TASK BRIEF ▸ Lines before the one containing "Switch to the Event" are left out; output the rest of the data exactly, through the final line.

Dataset entries:
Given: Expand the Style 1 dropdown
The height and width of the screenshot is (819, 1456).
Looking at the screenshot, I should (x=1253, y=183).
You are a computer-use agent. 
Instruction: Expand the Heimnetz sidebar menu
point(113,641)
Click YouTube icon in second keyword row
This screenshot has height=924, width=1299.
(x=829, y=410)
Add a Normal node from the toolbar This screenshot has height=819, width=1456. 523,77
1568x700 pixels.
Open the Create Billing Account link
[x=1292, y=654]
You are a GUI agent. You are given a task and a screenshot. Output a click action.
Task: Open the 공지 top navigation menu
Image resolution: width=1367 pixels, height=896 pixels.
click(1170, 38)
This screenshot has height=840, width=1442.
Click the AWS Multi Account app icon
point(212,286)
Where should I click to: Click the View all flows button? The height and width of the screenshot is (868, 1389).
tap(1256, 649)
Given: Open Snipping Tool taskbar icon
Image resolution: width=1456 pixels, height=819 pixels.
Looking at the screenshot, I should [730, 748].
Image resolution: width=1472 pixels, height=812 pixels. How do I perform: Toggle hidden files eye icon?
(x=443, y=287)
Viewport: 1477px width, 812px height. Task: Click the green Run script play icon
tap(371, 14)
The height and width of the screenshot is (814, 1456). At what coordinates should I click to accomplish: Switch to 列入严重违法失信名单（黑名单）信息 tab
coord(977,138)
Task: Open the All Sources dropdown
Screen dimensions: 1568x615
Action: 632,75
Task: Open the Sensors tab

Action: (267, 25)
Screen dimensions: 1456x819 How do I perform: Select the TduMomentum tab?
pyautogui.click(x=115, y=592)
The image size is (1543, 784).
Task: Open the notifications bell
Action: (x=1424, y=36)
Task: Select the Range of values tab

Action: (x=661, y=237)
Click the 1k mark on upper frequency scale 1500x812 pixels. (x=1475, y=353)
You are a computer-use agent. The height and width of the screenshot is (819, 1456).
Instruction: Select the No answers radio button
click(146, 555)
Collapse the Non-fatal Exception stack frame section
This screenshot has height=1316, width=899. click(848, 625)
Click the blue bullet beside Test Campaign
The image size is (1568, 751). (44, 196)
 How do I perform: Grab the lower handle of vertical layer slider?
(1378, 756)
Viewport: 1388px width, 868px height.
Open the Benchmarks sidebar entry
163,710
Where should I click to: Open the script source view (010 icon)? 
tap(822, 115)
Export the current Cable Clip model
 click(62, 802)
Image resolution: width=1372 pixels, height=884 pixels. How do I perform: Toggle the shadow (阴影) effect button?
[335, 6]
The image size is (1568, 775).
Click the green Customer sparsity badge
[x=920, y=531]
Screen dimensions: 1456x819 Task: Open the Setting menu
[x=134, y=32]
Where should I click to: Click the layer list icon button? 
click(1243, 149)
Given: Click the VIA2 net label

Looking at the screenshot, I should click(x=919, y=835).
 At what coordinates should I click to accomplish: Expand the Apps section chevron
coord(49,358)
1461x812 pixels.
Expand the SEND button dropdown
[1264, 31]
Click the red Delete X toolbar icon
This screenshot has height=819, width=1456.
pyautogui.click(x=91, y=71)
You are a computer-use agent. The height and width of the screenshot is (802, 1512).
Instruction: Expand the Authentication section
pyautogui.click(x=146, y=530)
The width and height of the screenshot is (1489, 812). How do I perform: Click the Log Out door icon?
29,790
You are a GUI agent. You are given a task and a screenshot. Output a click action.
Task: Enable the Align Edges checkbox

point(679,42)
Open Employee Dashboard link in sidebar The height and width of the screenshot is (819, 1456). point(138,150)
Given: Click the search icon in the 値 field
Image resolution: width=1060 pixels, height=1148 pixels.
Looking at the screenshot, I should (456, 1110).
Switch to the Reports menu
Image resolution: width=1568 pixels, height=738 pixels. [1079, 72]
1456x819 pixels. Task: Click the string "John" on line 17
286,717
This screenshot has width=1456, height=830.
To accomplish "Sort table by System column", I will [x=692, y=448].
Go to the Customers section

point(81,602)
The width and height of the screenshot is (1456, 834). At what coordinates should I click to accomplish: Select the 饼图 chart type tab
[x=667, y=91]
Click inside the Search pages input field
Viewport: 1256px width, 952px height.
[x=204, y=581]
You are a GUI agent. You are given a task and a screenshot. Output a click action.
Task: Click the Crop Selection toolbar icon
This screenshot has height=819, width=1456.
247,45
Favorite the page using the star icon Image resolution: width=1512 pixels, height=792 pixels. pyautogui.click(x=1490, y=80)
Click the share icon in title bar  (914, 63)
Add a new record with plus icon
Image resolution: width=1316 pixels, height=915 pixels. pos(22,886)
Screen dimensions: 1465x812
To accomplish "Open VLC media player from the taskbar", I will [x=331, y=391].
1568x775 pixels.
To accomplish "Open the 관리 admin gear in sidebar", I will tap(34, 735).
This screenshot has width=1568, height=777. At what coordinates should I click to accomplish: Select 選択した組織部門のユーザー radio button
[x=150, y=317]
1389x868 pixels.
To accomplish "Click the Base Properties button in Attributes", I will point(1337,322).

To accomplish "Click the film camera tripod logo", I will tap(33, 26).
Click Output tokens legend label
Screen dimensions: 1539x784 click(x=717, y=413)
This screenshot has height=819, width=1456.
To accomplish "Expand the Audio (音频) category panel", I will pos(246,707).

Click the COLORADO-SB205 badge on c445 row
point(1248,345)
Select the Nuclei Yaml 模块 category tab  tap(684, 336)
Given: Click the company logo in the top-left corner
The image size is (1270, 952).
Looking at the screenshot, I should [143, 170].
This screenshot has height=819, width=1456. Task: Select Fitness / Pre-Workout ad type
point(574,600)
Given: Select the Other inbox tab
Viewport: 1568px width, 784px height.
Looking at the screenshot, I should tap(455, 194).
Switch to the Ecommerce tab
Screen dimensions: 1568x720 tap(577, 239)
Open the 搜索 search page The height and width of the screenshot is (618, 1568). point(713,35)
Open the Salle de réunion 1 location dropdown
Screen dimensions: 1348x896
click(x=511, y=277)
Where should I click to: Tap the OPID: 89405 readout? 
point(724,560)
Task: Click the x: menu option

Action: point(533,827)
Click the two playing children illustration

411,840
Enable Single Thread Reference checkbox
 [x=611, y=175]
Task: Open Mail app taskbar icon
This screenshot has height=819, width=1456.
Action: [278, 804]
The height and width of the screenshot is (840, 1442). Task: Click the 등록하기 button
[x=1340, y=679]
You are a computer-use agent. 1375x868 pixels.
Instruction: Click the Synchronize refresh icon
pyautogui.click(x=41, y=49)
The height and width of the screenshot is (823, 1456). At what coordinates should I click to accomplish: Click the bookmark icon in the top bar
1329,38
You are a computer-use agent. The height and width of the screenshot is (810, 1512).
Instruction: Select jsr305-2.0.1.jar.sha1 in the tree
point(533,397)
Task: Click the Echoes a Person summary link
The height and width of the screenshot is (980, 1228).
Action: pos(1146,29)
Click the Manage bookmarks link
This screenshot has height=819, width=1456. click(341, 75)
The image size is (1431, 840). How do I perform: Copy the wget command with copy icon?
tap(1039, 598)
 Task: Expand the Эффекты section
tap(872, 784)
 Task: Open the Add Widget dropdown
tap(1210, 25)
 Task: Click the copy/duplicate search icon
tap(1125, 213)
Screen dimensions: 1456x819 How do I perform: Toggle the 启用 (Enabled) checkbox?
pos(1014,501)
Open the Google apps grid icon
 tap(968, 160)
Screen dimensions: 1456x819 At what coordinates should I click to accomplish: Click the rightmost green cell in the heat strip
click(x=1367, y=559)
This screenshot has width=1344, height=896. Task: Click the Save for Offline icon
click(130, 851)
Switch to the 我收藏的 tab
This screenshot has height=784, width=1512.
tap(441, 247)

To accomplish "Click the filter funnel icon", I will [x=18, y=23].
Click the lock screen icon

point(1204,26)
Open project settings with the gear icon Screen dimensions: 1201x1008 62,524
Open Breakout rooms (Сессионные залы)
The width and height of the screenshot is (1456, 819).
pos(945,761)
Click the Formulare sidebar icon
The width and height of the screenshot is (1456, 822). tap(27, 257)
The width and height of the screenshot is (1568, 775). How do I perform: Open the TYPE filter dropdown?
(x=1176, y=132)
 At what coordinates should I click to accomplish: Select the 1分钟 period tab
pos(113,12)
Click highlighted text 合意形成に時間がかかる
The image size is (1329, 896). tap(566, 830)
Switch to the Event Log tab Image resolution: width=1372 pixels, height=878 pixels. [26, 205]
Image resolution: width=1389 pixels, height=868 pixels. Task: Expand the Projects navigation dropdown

SOLUTION TO THIS PROBLEM ▸
Switch to the Event Log tab Image resolution: width=1372 pixels, height=878 pixels. [26, 205]
Image resolution: width=1389 pixels, height=868 pixels. Task: Expand the Projects navigation dropdown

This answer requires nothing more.